What is being asked:
Search the records for the string "License" and copy every line in which it appears.

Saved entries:
****

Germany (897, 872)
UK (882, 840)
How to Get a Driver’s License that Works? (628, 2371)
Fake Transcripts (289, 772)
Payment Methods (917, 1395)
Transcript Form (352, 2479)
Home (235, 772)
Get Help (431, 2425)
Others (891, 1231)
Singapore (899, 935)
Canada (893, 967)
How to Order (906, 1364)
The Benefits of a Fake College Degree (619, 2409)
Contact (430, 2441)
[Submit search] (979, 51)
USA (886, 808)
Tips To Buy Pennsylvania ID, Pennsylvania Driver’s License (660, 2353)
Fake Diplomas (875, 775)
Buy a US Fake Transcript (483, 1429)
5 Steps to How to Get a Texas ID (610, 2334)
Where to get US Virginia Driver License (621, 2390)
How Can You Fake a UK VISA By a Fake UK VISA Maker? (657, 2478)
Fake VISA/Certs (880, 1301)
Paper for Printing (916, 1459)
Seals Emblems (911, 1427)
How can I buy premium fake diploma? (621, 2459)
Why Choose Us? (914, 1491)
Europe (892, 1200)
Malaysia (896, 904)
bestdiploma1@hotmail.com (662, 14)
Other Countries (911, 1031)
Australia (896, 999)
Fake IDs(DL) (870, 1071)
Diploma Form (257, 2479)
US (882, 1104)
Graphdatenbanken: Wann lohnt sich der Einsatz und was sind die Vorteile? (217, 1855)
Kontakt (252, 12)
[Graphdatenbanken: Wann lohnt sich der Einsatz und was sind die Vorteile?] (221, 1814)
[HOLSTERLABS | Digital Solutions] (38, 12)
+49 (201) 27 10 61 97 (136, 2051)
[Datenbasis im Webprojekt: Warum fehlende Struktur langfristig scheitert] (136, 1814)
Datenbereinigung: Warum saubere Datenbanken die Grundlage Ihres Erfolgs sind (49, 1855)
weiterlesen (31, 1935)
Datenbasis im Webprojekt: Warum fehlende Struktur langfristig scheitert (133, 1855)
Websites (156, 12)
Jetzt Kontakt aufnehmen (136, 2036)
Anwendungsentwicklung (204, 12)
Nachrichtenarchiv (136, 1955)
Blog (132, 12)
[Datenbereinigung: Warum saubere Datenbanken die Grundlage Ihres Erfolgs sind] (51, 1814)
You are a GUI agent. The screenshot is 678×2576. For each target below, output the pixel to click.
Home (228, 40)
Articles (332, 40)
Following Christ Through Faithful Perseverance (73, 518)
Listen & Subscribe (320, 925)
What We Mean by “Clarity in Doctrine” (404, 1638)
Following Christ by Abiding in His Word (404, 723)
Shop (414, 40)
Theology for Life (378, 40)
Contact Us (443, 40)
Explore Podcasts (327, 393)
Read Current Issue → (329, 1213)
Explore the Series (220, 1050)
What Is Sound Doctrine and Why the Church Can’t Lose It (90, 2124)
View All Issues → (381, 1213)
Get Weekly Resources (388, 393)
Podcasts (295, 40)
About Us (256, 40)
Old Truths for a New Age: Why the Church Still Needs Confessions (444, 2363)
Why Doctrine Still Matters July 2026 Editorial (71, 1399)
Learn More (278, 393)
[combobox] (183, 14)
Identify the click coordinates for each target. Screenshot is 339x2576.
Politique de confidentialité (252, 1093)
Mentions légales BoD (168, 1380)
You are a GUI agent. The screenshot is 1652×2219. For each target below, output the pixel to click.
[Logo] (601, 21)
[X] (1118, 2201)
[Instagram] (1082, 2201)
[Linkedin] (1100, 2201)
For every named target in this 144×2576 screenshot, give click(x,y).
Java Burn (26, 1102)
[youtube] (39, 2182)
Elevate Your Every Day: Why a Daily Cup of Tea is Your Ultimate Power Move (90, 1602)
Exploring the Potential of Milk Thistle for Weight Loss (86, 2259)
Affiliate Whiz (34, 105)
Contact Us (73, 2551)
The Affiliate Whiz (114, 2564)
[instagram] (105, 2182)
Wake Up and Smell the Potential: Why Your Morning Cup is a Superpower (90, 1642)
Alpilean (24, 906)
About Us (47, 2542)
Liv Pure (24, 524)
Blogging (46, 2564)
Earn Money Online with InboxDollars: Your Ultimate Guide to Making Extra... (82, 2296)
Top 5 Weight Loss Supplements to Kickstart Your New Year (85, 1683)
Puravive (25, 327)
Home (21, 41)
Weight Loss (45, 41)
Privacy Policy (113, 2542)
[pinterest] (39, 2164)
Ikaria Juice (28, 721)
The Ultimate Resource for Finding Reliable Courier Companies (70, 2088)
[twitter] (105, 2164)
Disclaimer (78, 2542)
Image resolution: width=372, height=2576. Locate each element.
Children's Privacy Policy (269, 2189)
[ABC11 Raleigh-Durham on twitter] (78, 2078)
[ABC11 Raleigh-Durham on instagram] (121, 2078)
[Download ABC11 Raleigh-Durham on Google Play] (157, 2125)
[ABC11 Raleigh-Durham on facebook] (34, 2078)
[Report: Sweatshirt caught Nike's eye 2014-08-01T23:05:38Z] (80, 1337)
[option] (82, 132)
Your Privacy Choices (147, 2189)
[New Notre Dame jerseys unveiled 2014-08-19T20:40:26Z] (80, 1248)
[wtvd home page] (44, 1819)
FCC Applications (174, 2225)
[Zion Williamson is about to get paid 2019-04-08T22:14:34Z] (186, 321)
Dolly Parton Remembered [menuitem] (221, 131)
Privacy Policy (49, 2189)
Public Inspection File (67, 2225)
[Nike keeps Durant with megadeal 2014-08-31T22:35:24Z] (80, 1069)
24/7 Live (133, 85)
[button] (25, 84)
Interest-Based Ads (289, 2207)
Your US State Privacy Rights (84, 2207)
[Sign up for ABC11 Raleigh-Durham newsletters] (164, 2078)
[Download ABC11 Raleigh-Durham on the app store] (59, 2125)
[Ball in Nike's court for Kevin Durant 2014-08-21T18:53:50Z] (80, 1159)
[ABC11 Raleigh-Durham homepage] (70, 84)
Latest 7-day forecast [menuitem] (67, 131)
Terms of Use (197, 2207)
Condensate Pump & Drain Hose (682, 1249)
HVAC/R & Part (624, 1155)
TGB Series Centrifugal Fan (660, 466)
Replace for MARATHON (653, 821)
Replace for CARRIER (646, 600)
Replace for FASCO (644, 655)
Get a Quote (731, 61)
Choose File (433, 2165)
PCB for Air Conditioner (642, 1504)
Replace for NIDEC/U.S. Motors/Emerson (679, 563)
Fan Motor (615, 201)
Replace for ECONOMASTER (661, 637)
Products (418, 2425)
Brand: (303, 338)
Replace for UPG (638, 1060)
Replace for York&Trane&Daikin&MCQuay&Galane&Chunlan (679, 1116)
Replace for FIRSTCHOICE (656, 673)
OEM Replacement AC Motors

****

Task response:
How to Get a Driver’s License that Works? (628, 2371)
Tips To Buy Pennsylvania ID, Pennsylvania Driver’s License (660, 2353)
Where to get US Virginia Driver License (621, 2390)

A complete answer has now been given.